You can see how these use cases can get a little challenging to read. They are nicely specific, though, and make it easy to figure out which pieces of engineering work are required. Agile development makes good use of use cases (a.k.a. “stories”) by describing each core task as a use case, following a framework like:
As a participant in a hangout, I want to be able to [share my screen with others in the hangout].
This agile model emphasizes the user type and action and works reasonably well. But when the actions become complicated, user scenarios can become very powerful.
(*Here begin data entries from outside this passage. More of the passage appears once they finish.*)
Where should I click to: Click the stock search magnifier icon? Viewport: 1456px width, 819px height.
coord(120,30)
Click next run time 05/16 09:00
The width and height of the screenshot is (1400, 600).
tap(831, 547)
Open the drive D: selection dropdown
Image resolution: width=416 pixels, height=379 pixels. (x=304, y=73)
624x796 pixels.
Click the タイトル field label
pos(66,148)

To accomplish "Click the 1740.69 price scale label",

For example, if we were to rewrite the Hangouts use cases as a user scenario, you can see how a developer would end up with a better sense of the intended user experience.
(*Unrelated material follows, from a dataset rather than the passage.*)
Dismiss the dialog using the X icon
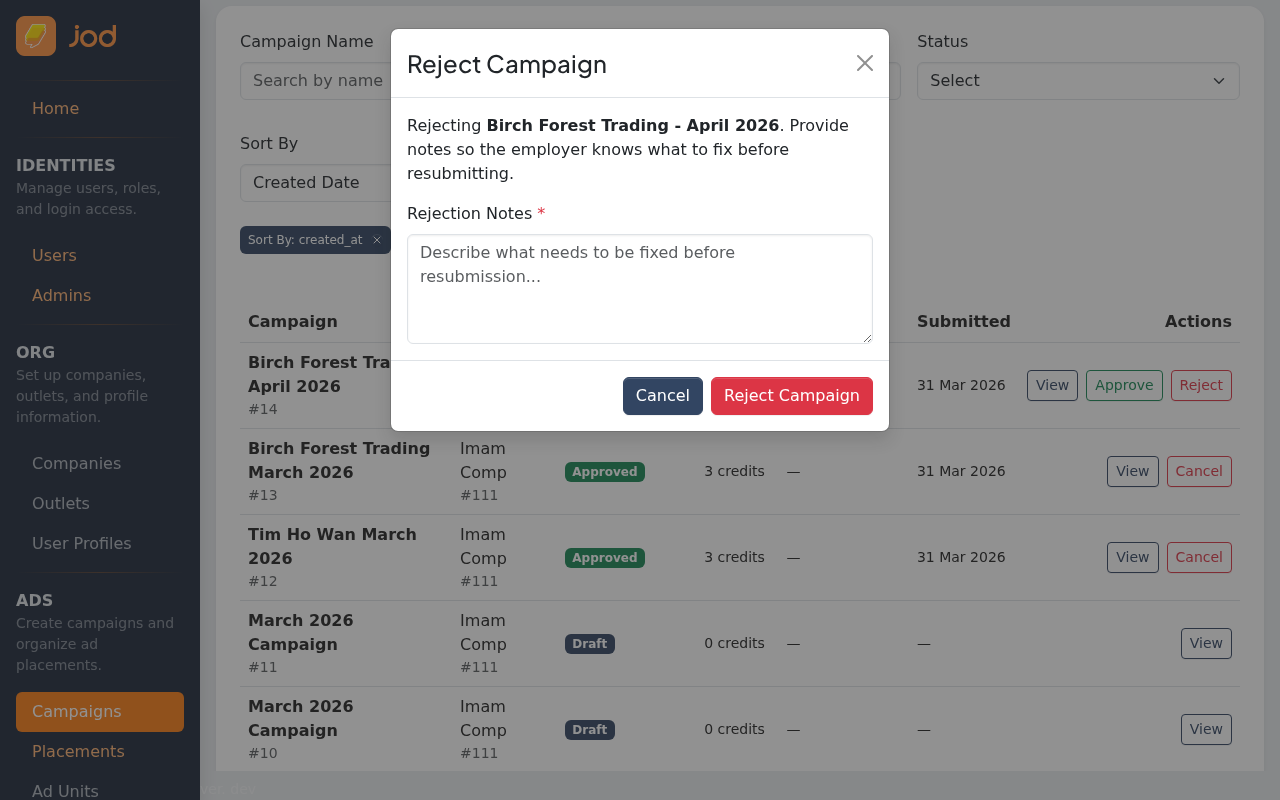click(864, 63)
Jody wants to share her screen. She clicks the “share screen” button. She is prompted to select the window she wants to share, and she can also choose to share her whole desktop. Pictures and labels describe the options she has, and the pictures are updated in real time, like little videos. When Jody clicks on an option, she starts presenting her screen, unless someone else is already presenting. If someone else is presenting, Jody is prompted to take over: “Rick is currently sharing his/her screen. Do you want to take over and share your screen instead?” If Jody says No, she returns to her initial state. If Jody says Yes, Rick’s video switches back to his camera and Jody’s screen is shown.
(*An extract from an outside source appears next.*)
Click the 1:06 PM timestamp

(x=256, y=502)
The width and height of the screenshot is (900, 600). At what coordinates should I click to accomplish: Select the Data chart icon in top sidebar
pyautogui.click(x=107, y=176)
Regardless of whether you write use cases, user scenarios, or both, prioritizing them is important. Prioritizing your use cases early will help your engineering team prioritize engineering tasks and optimize designs. I once heard an Amazon exec say, “Prioritization is failure!” Run, don’t walk, from these people. Prioritization is a critical tool that enables your resource-constrained engineering team to trim a feature set to meet a date. Prioritization at Google and Amazon typically works the same way, and there are four levels:
Can’t demo without it.
Can’t ship without it.
Nice to have.
Ha ha ha!
P3 is where features go to die, and even P2 features are likely candidates for the culling. Because this priority schema applies to bug triage as well, your team will develop a common vocabulary and calibration. Calibrating importance and urgency is hard, so it’s good to establish priorities and start calibrating early. See the section Triage Bugs Properly in Chapter 5 for more information on how this works in the later stages of your shipping process.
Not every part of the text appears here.